More generally, the case is important because of Cooke's dictum on common law rights. Cooke's dictum in Taylor is the last and strongest of a series of comments he made in judicial decisions invoking inviolable common law rights.

They came at a time in New Zealand history when many people feared that the Third National Government of Robert Muldoon was becoming increasingly authoritarian. The Springbok Tour protests in 1981 and the 1982 bombing of the National Law Enforcement System computer were other examples of liberal reactions to Muldoon's extension of state power. In this context, Cooke's comments were groundbreaking and borderline subversive. Cooke was also challenging long held views that Parliament had unquestionable supreme power to make laws.

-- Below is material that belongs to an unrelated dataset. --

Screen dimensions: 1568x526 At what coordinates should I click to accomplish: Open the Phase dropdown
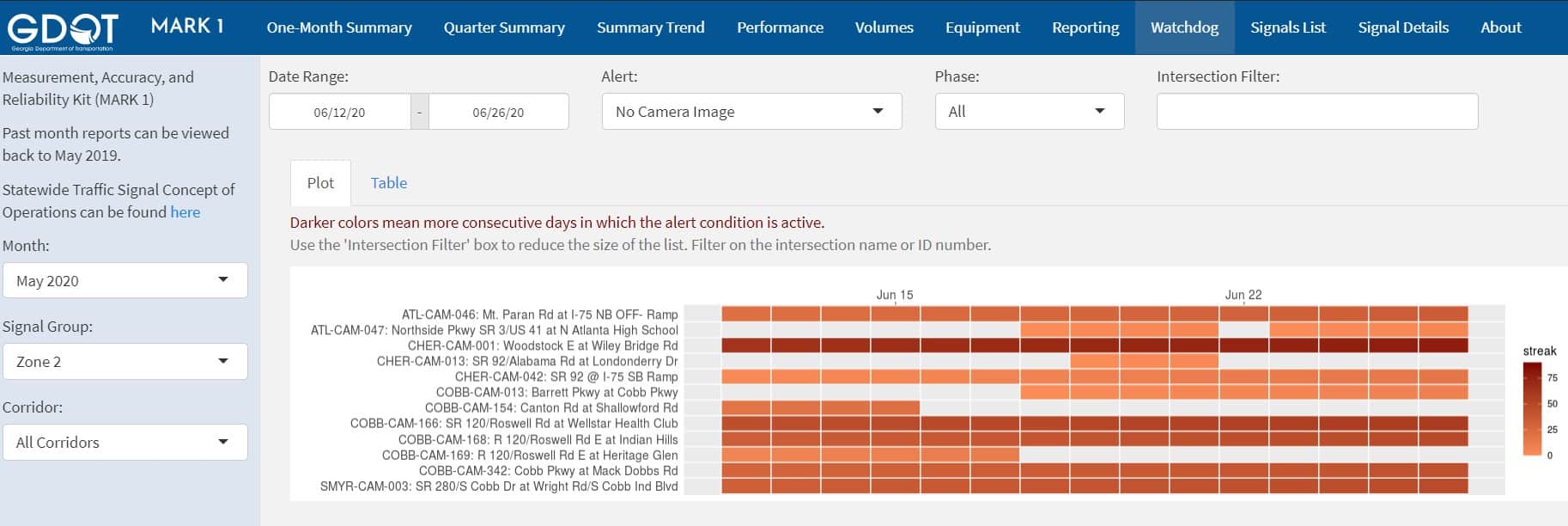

Beverley McLachlin, Chief Justice of the Canadian Supreme Court has written about Cooke's dictum, "In his prescient way, Lord Cooke put his finger on a question that would come to more and more preoccupy the common law world in the years that followed: do judges have the right to invoke fundamental norms to trump written laws? And in his usual forthright way, he staked out his turf on the issue in no uncertain terms. He argued that an independent judiciary is the safeguard of parliamentary democracy, and urged courts not to be afraid to assume their role in protecting certain fundamental principles as essential to the rule of law and the expression of democratic will, even if these “deep rights” were not in written form."Former Australian High Court Justice Michael Kirby has noted that Cooke's comments reinvigorated the natural law theory that holds certain human rights to be fundamental and inalienable. Kirby has criticised Cooke's comments because, "By challenging the power of Parliament with notions of "deep rights" the judge challenges the democratic character of the system of which the judiciary is part and which sustains the judiciary's own legitimacy." Kirby, was one of the judges in the New South Wales Court of Appeal in 1986 who rejected an argument by the Builders' Labourers Federation relying on Cooke's dictum, that a law deregistering the union and infringing on judicial power, should not be followed as it abrogated the common law right of access to justice.